*Task input*
□ □ □ □ □ □ □
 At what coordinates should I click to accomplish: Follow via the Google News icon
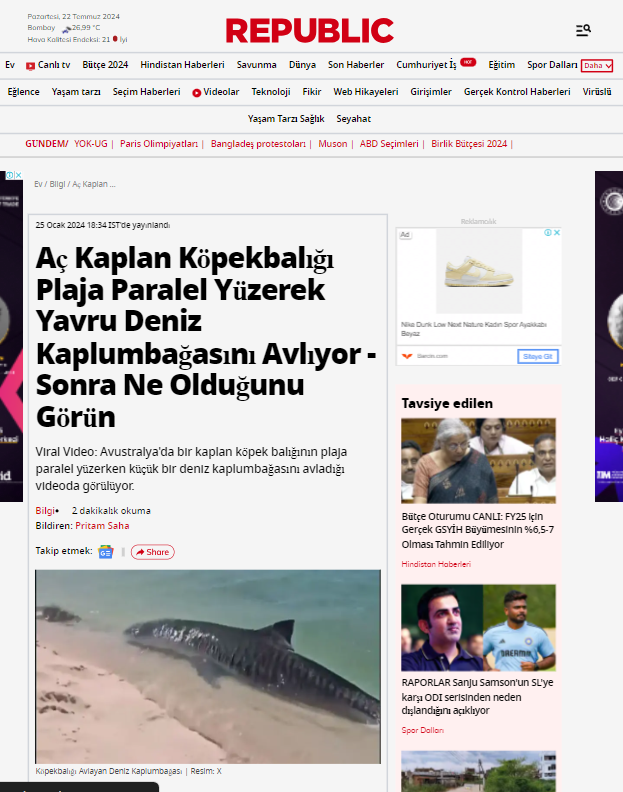coord(106,551)
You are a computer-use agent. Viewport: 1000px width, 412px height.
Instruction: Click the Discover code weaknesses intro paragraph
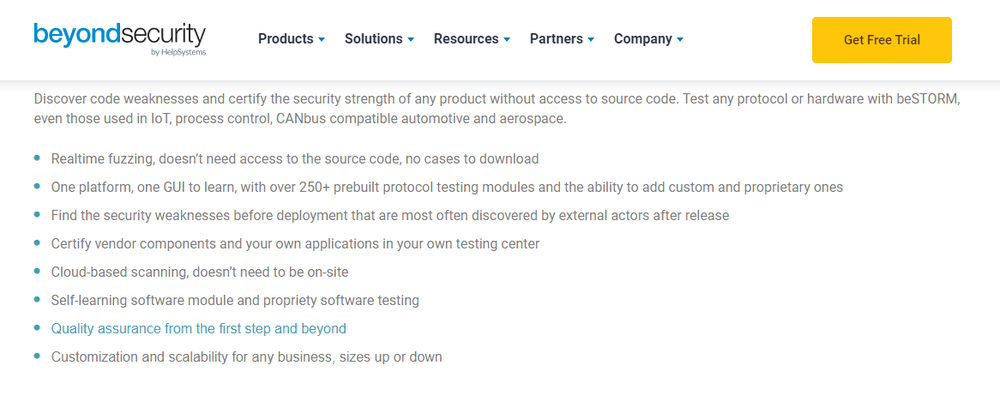497,110
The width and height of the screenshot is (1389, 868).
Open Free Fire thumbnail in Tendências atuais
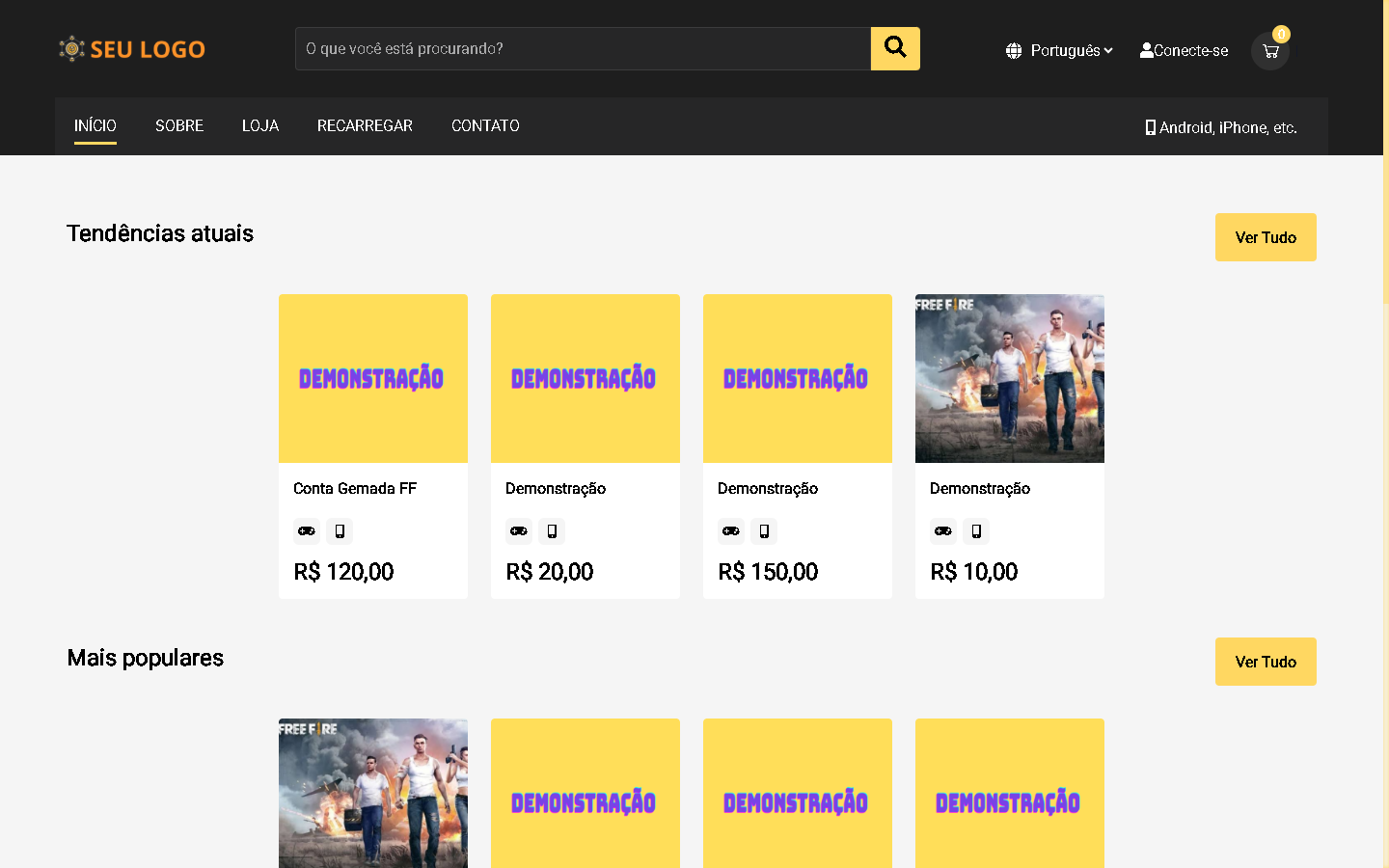point(1009,378)
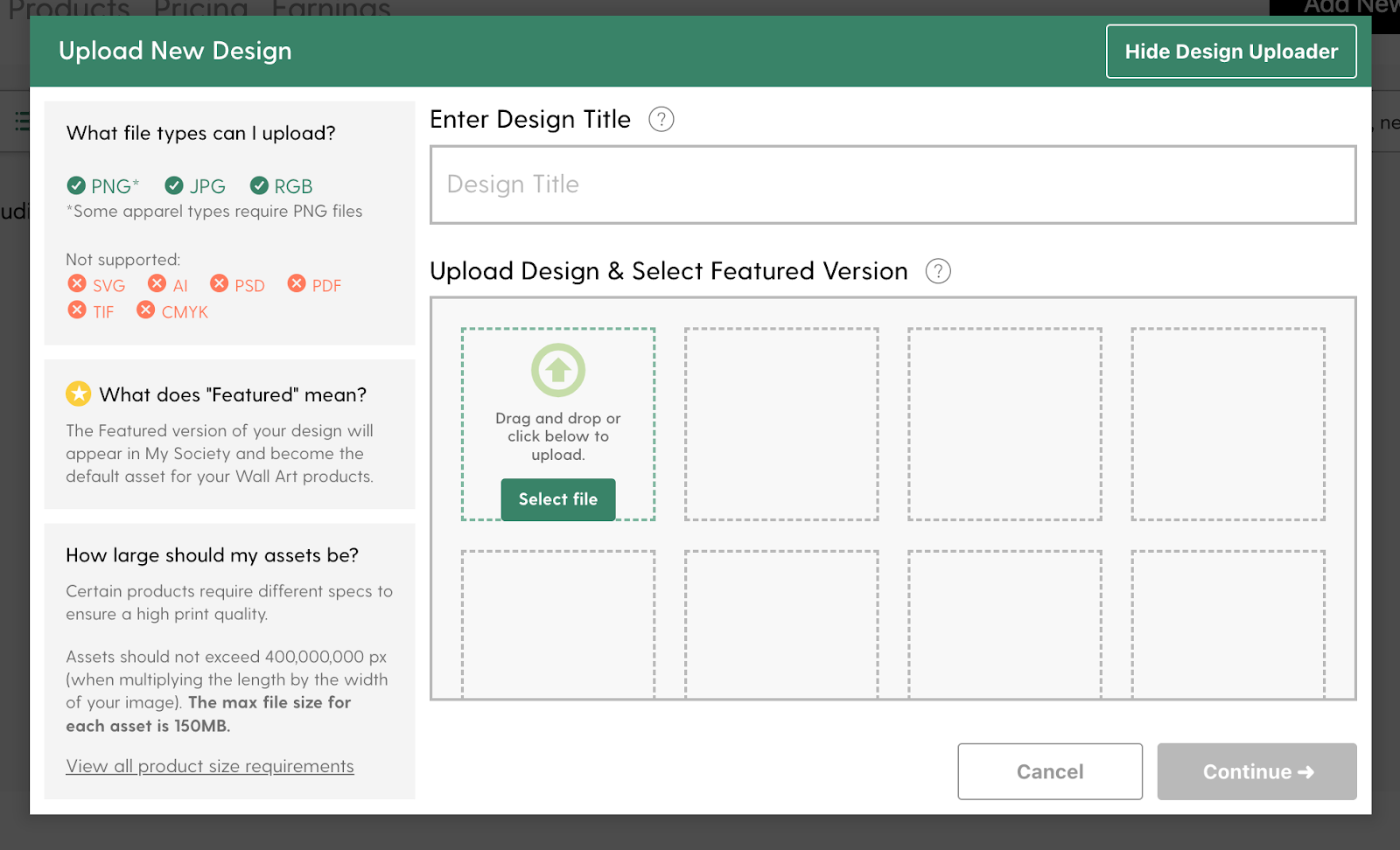Focus the Design Title input field
1400x850 pixels.
[x=893, y=185]
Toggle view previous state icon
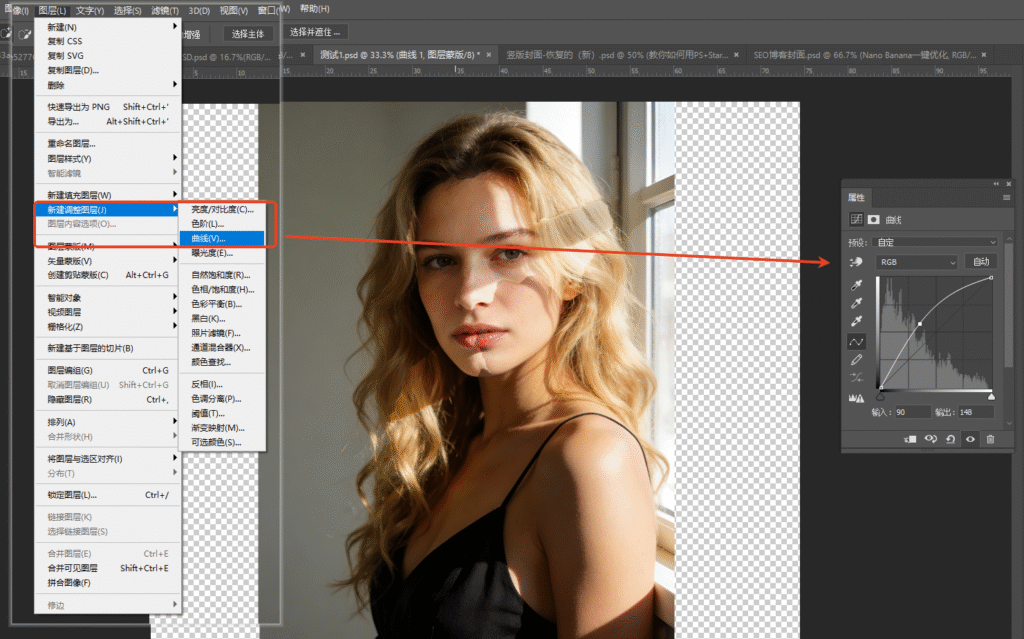1024x639 pixels. [x=930, y=439]
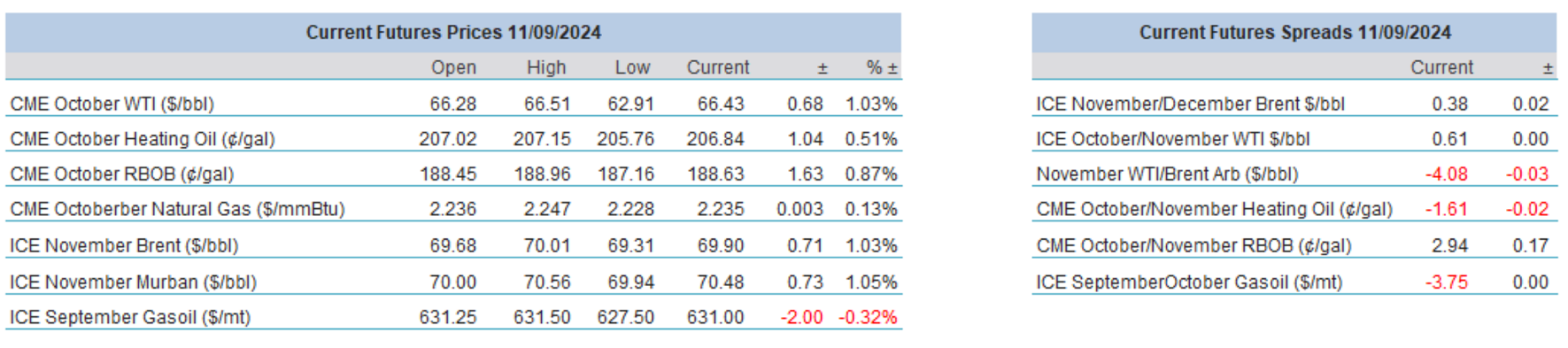Image resolution: width=1568 pixels, height=348 pixels.
Task: Click the Open column header
Action: 453,67
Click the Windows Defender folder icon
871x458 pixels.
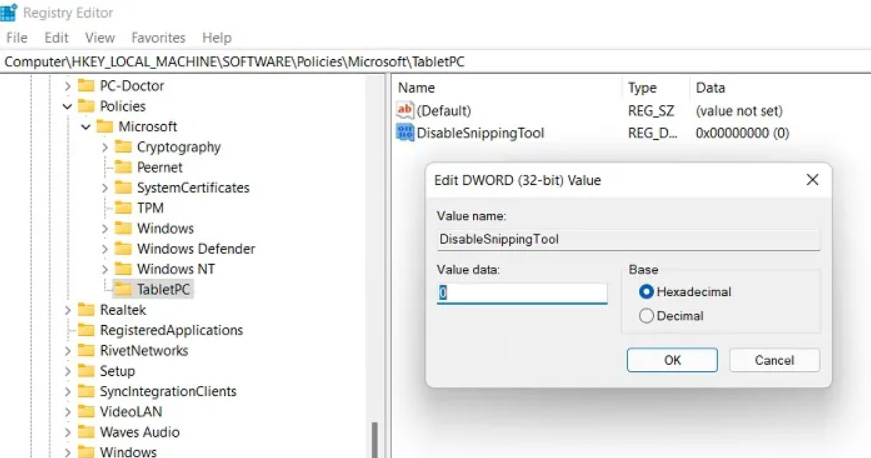click(x=123, y=249)
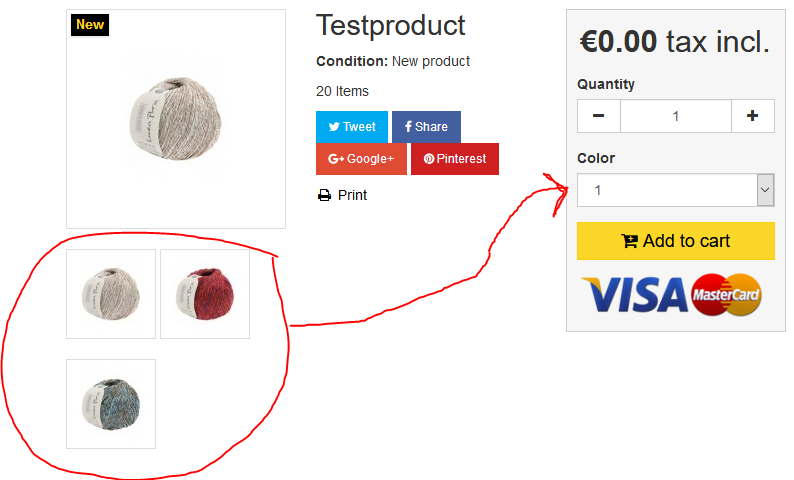Select the blue yarn thumbnail
The height and width of the screenshot is (480, 794).
tap(111, 404)
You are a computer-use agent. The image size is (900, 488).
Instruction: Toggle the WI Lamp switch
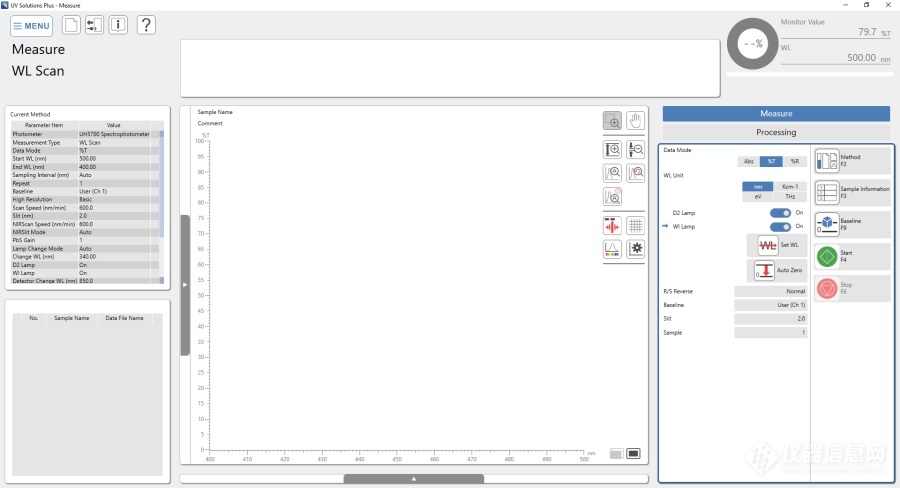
□ □ □ □ □ □ □
*Exercise directions*
Starting from the data above, filter for lines with "computer" and copy each one.

*Task result*
You are a computer-use agent. Viewport: 1000px width, 412px height.
You are a computer-use agent. The image size is (900, 488).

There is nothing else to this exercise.